I've been waiting for you to reply. I have to agree. I think nature has a way of fixing itself. We start "creating" things, and then more harm comes out of it down the road. One reason I don't like using chemicals. I live in northeast PA, and it was at one time a big coal region, and agricultural secondary. Once the coal industry slowed way down, the farmers became the big thing. They started using all types of sprays 30 years ago, to treat maybe 3 things. Now, the have to spray every other day it seems, to treat the "things" brought on by spraying. As far as queen breeding goes, nature only lets the strong survive. I am a firm believer, that surviving "wild" colonies are probably showing resistance to the mites already, but put into a domestically managed situation they should thrive. That is the direction I am heading with my breeding program. Hope to remove many swarms this year, and get some queens to graft from. Who knows, maybe I can develop a great bee for the northeast. Time will be the biggest factor, also a little luck!
I actually thought about grafting larvae from a "wild" queen, and having it inseminated with SMR stock, and see what happens from there. One of many thoughts.


------------------
Dale Richards
Dal-Col Apiaries
Drums, PA


----------



## James Burke (Feb 4, 2002)

Dee,
Thank you for the reply. I would like to hear more about the negative effects of I.I. Do you think it has brought on (or possibly helped to bring on) many of the problems we are now seeing with most commercially available stock?
Although I have the capabilities to make my own equipment at the tool and die shop where I work, I DO NOT think I will pursue it. I really believe, like Dale said, that it can cause problems down the road.
I really would be interested in keeping a dialogue with both you and Dale to help me further establish my breeding program here in Michigan. I plan to spend this winter preparing my mating nucs and doing more study on the selection process. Would you mind sharing (Dee and Dale) some of your methods of natural stock improvement? I've found the HIP (Honeybee Improvement Protocol) used by other breeders and may try some ideas from it.
Thanks again for your input. I look forward to more discussion.

Regards,
Jim

------------------
http://www.emeraldridgeapiary.net


----------



## James Burke (Feb 4, 2002)

Thanks for the reply. Please go into more discussion about the negative effects. Hope to hear more from you and Dale.

Jim

------------------
http://www.emeraldridgeapiary.net


----------



## Jimmy Bee (Jun 22, 2002)

Dee,
Thanks for the reply. Please go into detail about the things that can go wrong with I.I. I've had the uneasy feeling about getting into it, and have wondered about what could go wrong, even with someone who is experienced. Is it possible to create a "Frankenstein" breed that would create more problems than it would "fix".
Anyway, I have the capablities to make my own equipment in the tool and die shop where I work. The very idea fascinates me, but I am going to persue it for fear of getting in over my head and creating something that would ultimately be undesirable like Dale mentioned earlier.
(Had to post under my old name, forum doesn't seem to accept the other name)

Regards,
Jim

------------------


----------



## rainesridgefarm (Sep 4, 2001)

Hello All

I belive that it can go both ways. You can end up with severe inbreeding and end up with drones mating with sisters and mothers then their sisters and mothers crossing again. But this can and does happen in the open anyway. When I went to Sue Cobeys class she pointed out that you have to keep very good records so this does not happen. You also need to make sure you are bringing in stock from other areas of the country that open mate to help keep the gene pool diverse. This is why I keep several drone producing hives with different queen stock to keep it diverse. I saw them extract semen and inseminate a queen and it looks very difficult. I do think this is a facinating topic and would like to continue discussing this with all of you. 
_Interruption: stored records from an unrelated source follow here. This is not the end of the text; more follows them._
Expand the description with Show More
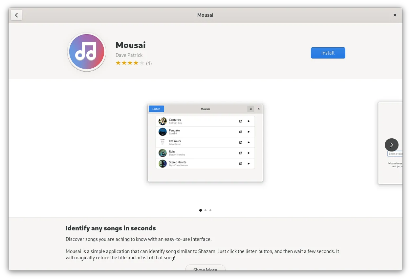The image size is (411, 280). 205,268
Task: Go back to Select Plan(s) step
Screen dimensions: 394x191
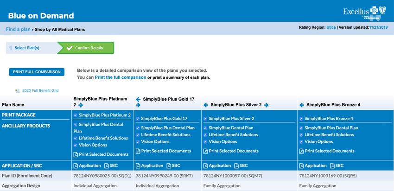Action: click(27, 48)
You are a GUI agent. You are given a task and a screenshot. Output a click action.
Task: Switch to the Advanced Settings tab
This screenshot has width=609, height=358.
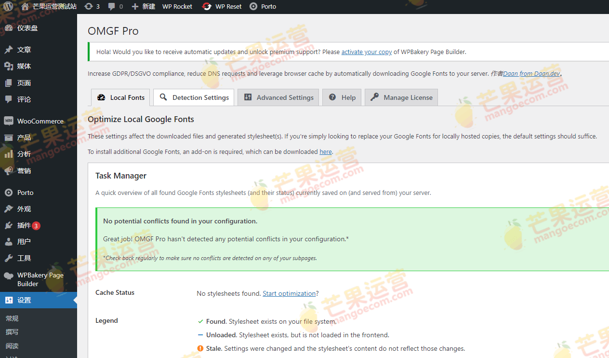tap(278, 97)
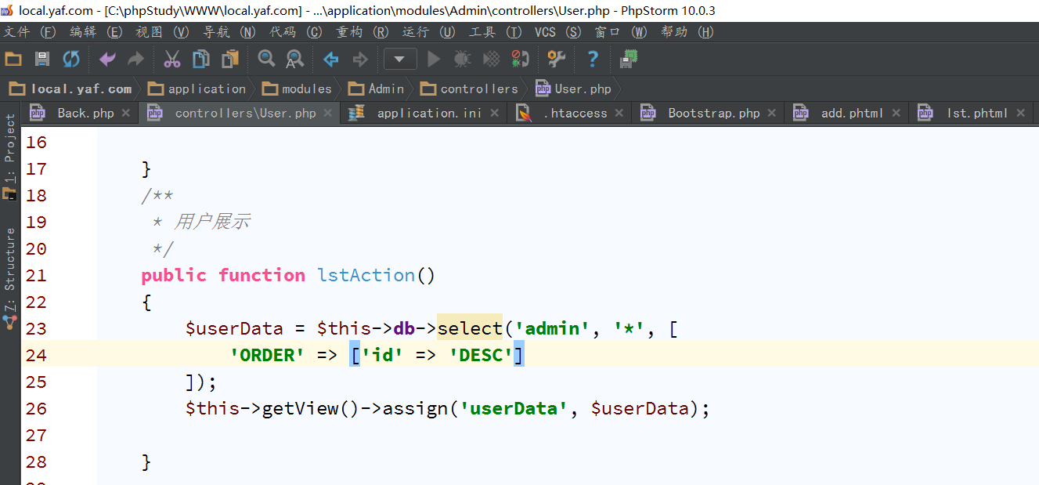Open the run configuration dropdown

click(x=399, y=60)
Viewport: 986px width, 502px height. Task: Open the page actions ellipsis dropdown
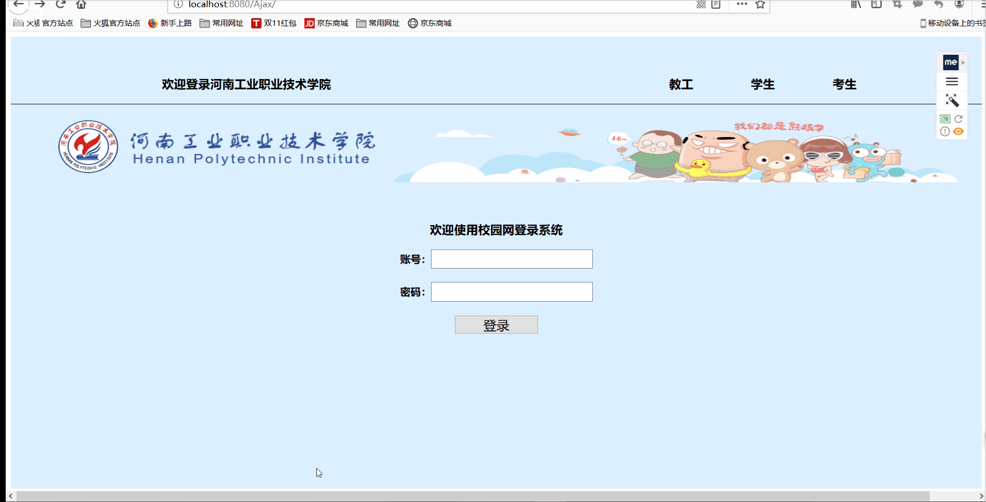[x=742, y=5]
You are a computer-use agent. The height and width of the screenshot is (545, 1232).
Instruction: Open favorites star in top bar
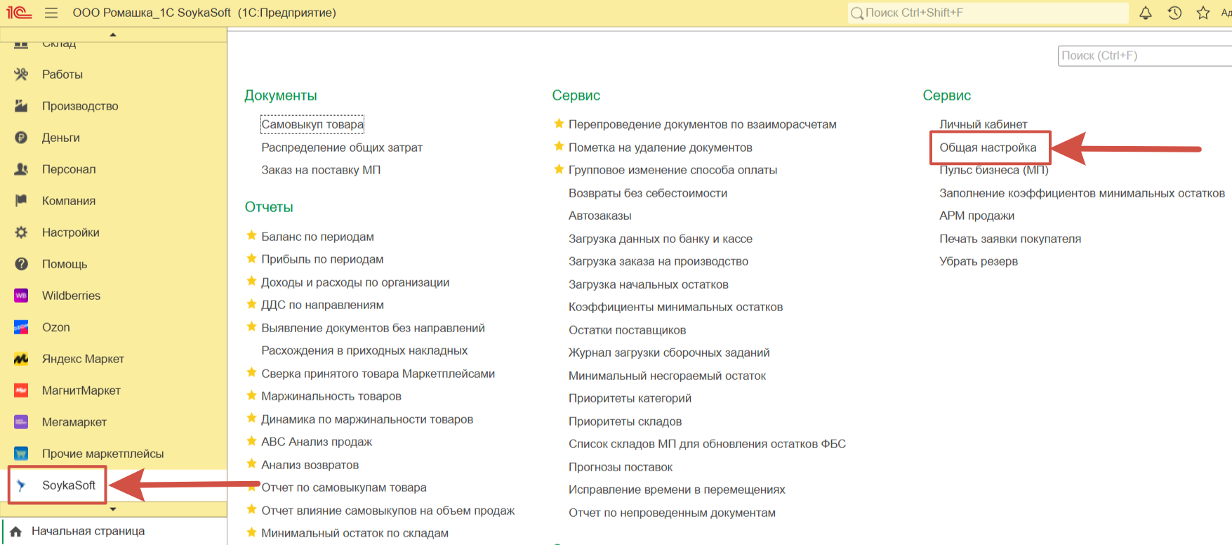(x=1203, y=13)
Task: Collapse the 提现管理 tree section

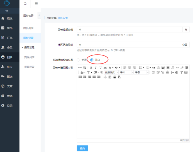Action: coord(22,47)
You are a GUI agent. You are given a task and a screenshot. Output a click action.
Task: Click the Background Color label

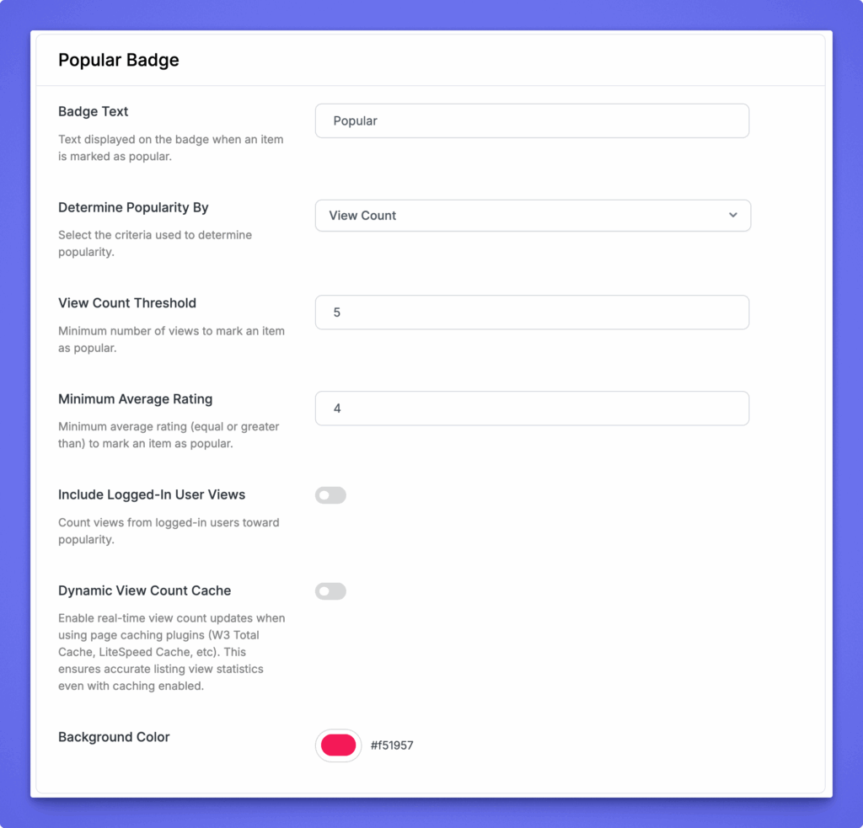tap(114, 737)
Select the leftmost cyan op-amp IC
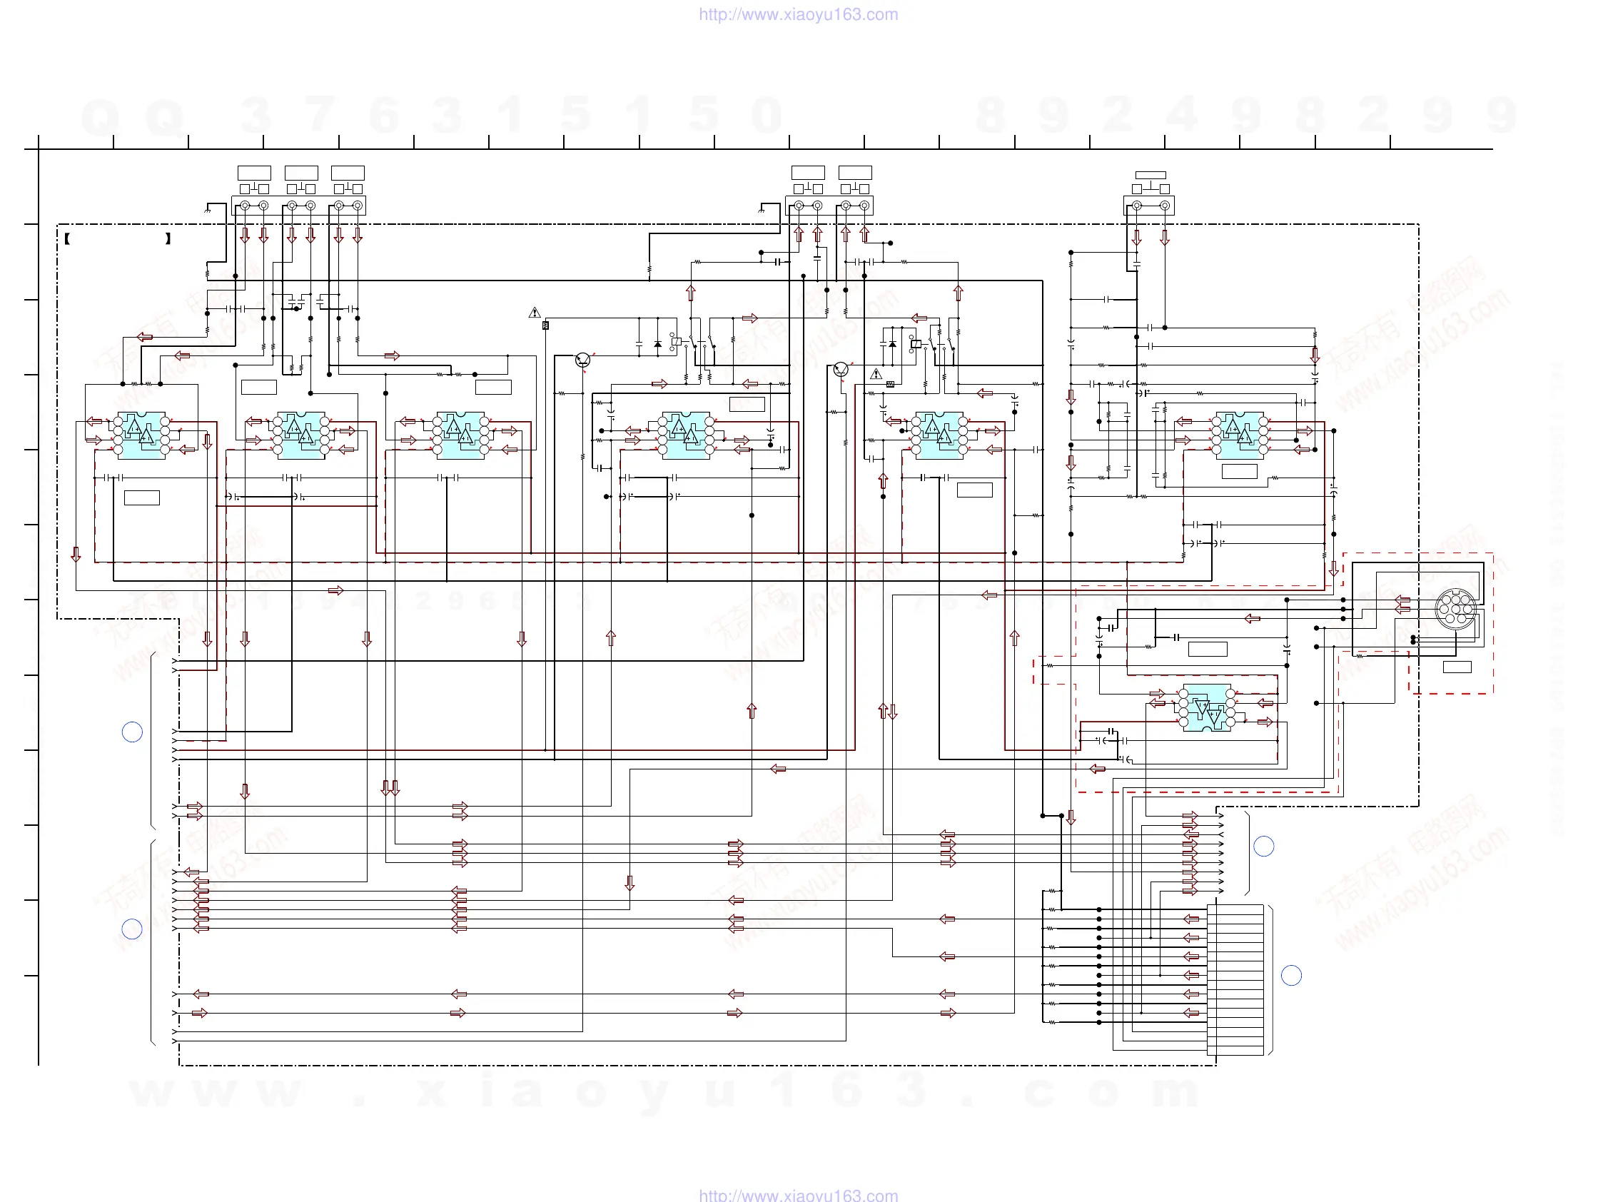 [142, 436]
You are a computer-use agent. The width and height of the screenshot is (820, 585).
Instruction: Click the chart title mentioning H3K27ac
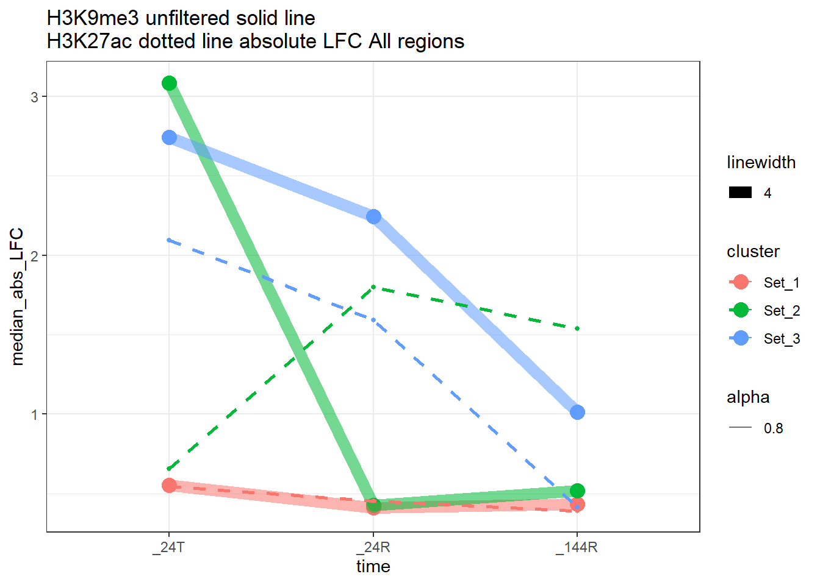255,41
what size mating nuk's are you planning on making? Are you thinking about building A.I. equipment?


----------



## Dee A. Lusby (Oct 4, 2000)

Dale Richards wrote:
I am a firm believer, that surviving "wild" colonies are probably showing resistance to the mites already, but put into a domestically managed situation they should thrive. That is the direction I am heading with my breeding program. Hope to remove many swarms this year, and get some queens to graft from. Who knows, maybe I can develop a great bee for the northeast.

Reply:
Don't forget to put them on small cell size to match the natural environment also and proper positioning of the combs to keep the natural alignment as you cut them out.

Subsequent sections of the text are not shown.